I then created some speaker baffles. *ALERT* The ones in the picture are 3/4" these do fit but push the door out a tad, I re-made them with 1/2" wood and it fit fine *ALERT*



Then I prepped the speaker wire to be attached, I did a military splice, which I suggest. 


I then cut out a small piece of DynaLiner to cover the speaker area.


----------



## adrianp89 (Oct 14, 2007)

Here I am test fitting the speaker... I used Bolts & Nuts utilizing the space where the rivets where used, and they are more secure than screws.



Next comes the sound deadening.... I did not take pictures but I cut some pieces to put on the outer shell of the door. No need to cover it all just 25-50% is enough.

I then used the factory water shield and traced the dynamite around it. Make sure to cut holes for the wires!!!



I would recommend a roller for this step but I did not have one. Slowly and carefully lay down the deadener. 


I followed the same pattern with the DynaLiner.. luckily I could do this in one solid piece.



And then I added some of the liner to the baffle for an extra seal and just incase the baffle touched anything. 


Mount the speaker and then reassembled!


----------



## wdemetrius1 (Aug 16, 2007)

There is just something about the Veloster, that I really like.


----------



## BlueAc (May 19, 2007)

wdemetrius1 said:


> There is just something about the Veloster, that I really like.


Yup... I saw a Matte Gray Turbo one the other day that I really liked! OP didn't you use to have a Challenger?


----------



## t3sn4f2 (Jan 3, 2007)

MDF swells from water and moist air in the door. That can also possible damage the driver by swelling on one side and warping the basket. I'd replace it with a HDPE cutting board you find in any kitchen supply store.


----------



## tyroneshoes (Mar 21, 2006)

Nice speaker locations for pointsource speakers or coaxial mounting


----------



## JVD240 (Sep 7, 2009)

tyroneshoes said:


> Nice speaker locations for pointsource speakers or coaxial mounting


My thoughts exactly. Morel XO 6 would be incredible... and SO simple install-wise.

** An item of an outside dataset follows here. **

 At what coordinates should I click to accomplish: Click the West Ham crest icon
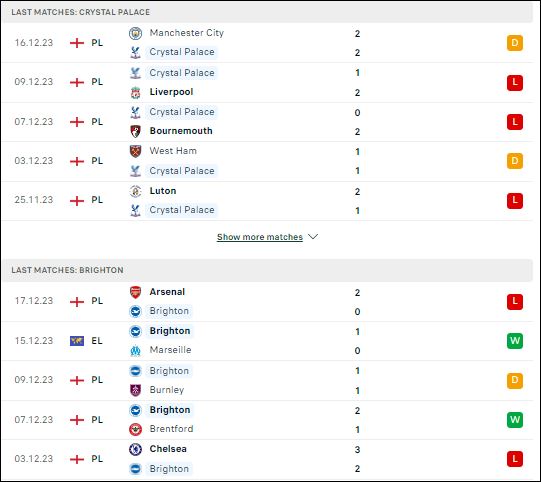pyautogui.click(x=135, y=151)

EDIT: I've never seen the military splice before. Very cool. Thanks for sharing!


----------



## knever3 (Mar 9, 2009)

Did you solder the wires after? I always use that type of connection on my remote start installs, but I solder them too. Cool car nice to see one being worked on.


----------



## adrianp89 (Oct 14, 2007)

Yes I did have a Challenger before. Everyone asks why I traded it in, the Challenger need a few thousand put into it for maintence and new tires. I also got a job 45 miles from where I live. So between those two things it was stupid not to get a new car. I love the Veloster, easily best bang for your buck car out there. I should state that is the Turbo one as well. I don't like how the N/A one looks lol. 

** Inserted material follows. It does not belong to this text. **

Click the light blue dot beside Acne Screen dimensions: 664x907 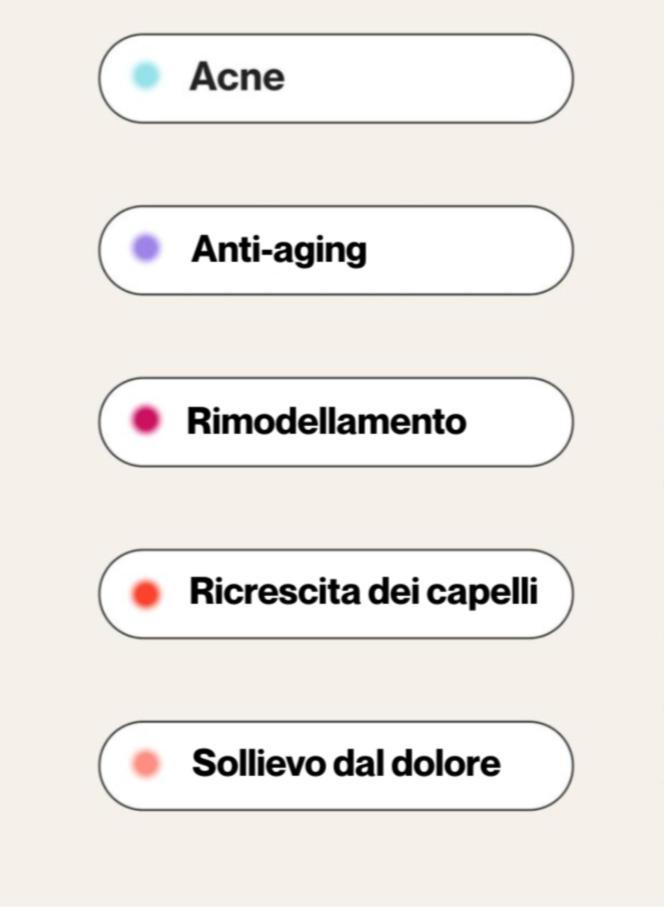(x=146, y=76)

Yea the speaker location is awesome. From what I have read about the MS62 Tweeter, they should work really good in that location as well. 

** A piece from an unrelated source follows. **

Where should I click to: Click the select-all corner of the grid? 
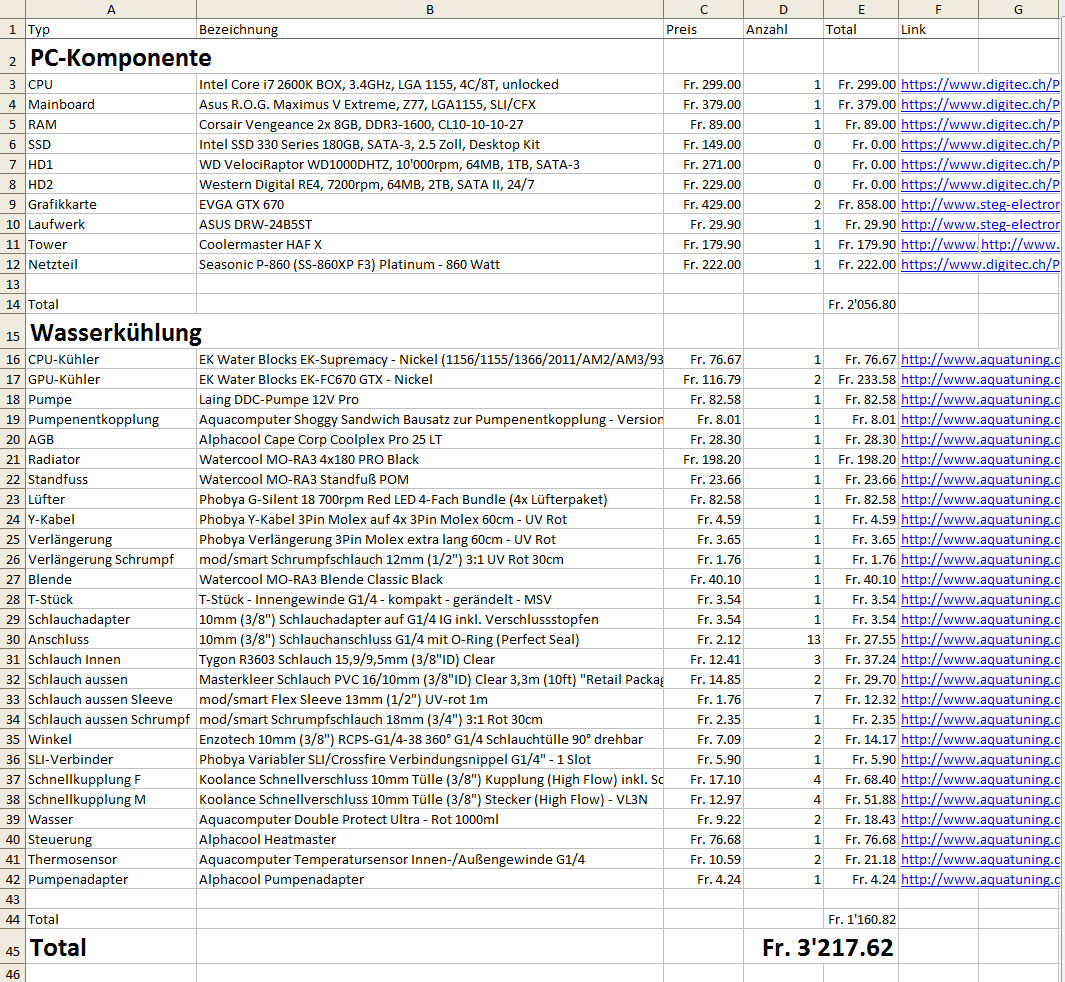point(12,9)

I actually used Birch not MDF for my final baffles (not the ones I took pictures of)... I have used MDF a lot in the past and never had an issue with baffles in the doors. I would be rather impressed if water made it far enough to actually get to the wood. It's sealed and covered it up pretty good. No idea how birch reacts to water though. 

No I did not solder the connections... not too worried about it.. I typically only will solder a military splice if it is a data connection. I've tugged pretty hard on these type of connections and if done right they will not come loose.


----------



## adrianp89 (Oct 14, 2007)

Got the other door finished today. Disappointed because it came out a little sloppy, the dynaliner stuck to its self and did not want to come back apart. 



And my little helper.... (prob would get done 10x faster without him lol)


----------



## adrianp89 (Oct 14, 2007)

Shot of the car... next time I wash it I will get a shot of the rear (best part of car IMO)


----------



## optimaprime (Aug 16, 2007)

Love it man what head you using?


----------



## adrianp89 (Oct 14, 2007)

Factory... will be using JBL MS-8 though. The factory unit integrates really well with the car... no desire what so ever to change it out.


----------



## Chaos (Oct 27, 2005)

I actually really like the looks of those cars.

+1 for solder-less "military' style splices - I have done that thousands of times for speaker installs in the door, and I don't recall so much as one connection failing.


----------



## d2project (Nov 1, 2013)

woww..nice car..


----------



## bahlgren342 (Dec 31, 2009)

any updates? looking to get a Veloster Turbo soon


----------



## 2167 (Dec 5, 2007)

[/QUOTE]

Great work by the way...
but this little guy gets my vote


----------



## adrianp89 (Oct 14, 2007)

Finally got some more work done. So nice to actually have some depth and height to the soundstage. I only took 5 minutes to tune it because the subwoofer isn't in yet. Need to do some serious vacuuming I know. If any one wants help removing the seats/console, let me know. It is pretty easy though. I have the JBLs ran active, the mids running bridged off the amp and the tweeters along with everything running off of the MS-8 internal amplifier. 20 watts is more than enough for the tweeters to get loud. 

The Kicker fits perfect in that spot... easy to get to for adjustments as well. 




I hate this factory amplifier, there is so much wiring going on here to order for this to work properly. Drives me nuts.


----------



## adrianp89 (Oct 14, 2007)

My little guy is growing up so fast..


----------